**AIM**. Please count the lines in the material below that contain the word "Open" and reply with only that number.

Rows from a dataset
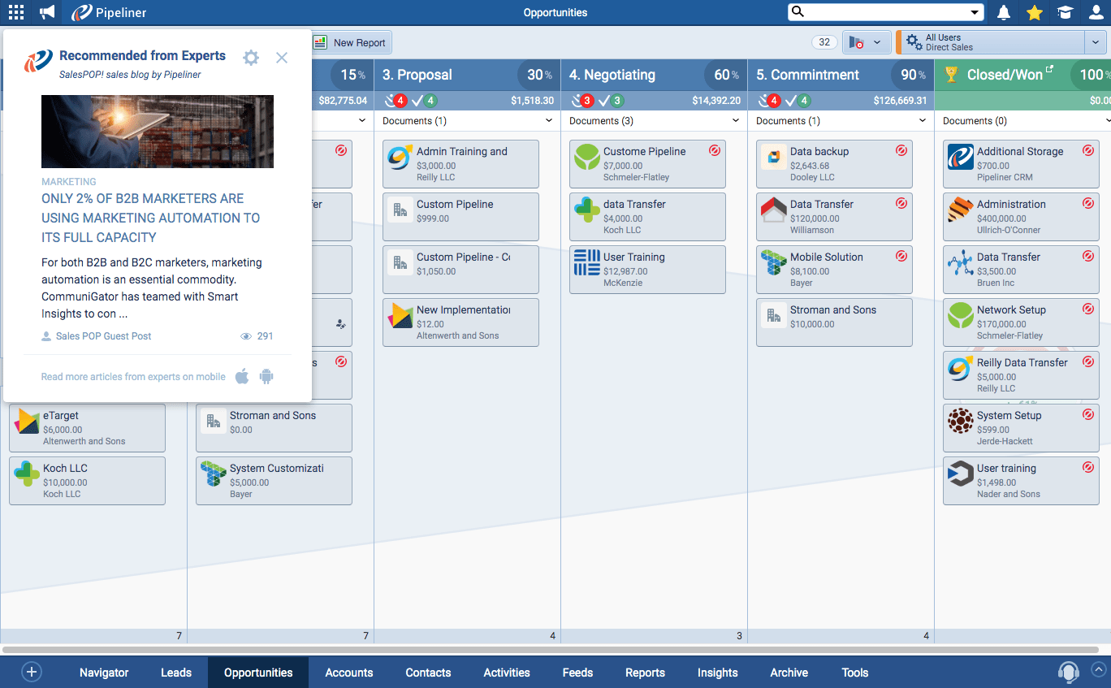This screenshot has width=1111, height=688.
Task: Click the headset support icon
Action: pos(1068,673)
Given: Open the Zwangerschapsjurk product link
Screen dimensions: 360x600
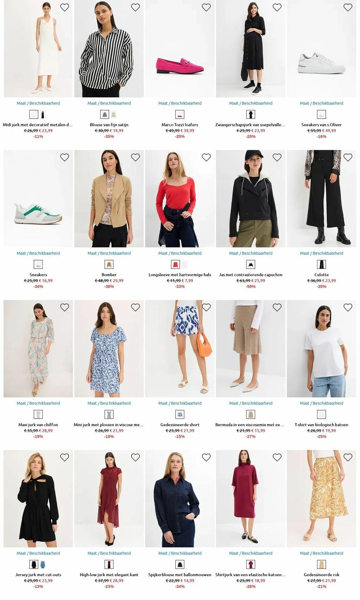Looking at the screenshot, I should (x=251, y=125).
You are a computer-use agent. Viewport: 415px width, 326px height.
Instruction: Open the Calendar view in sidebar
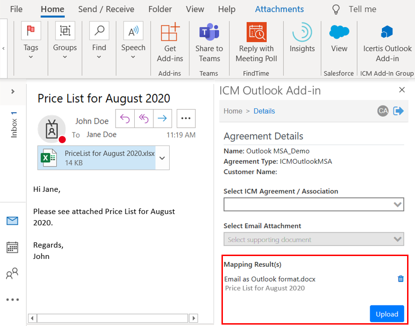click(12, 247)
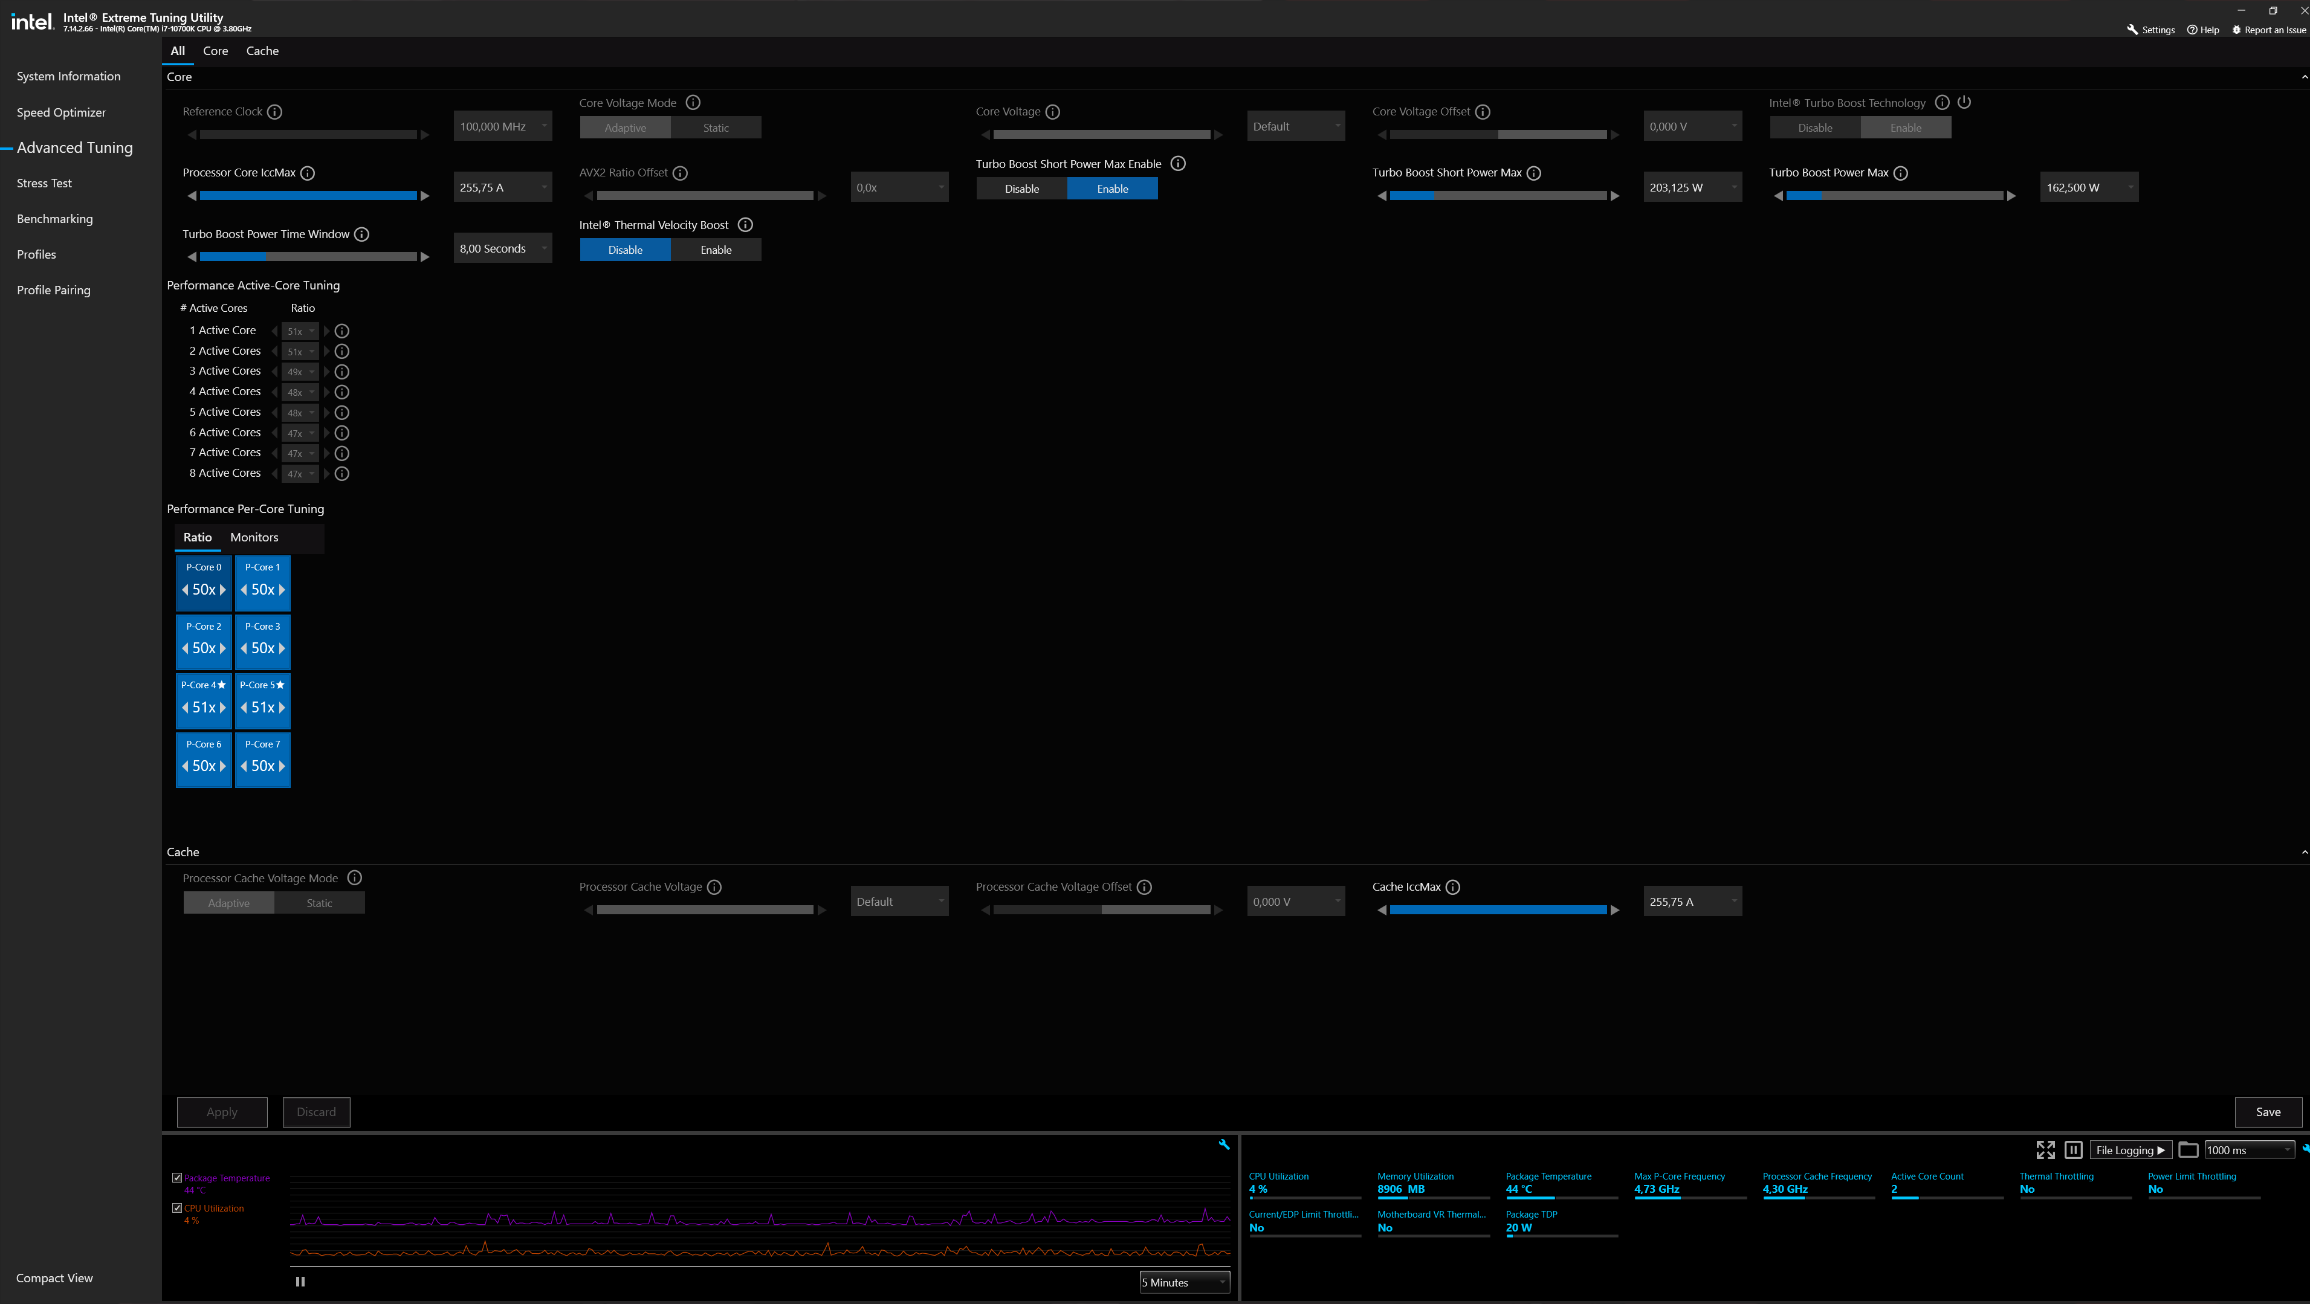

**FINAL RESULT**. 2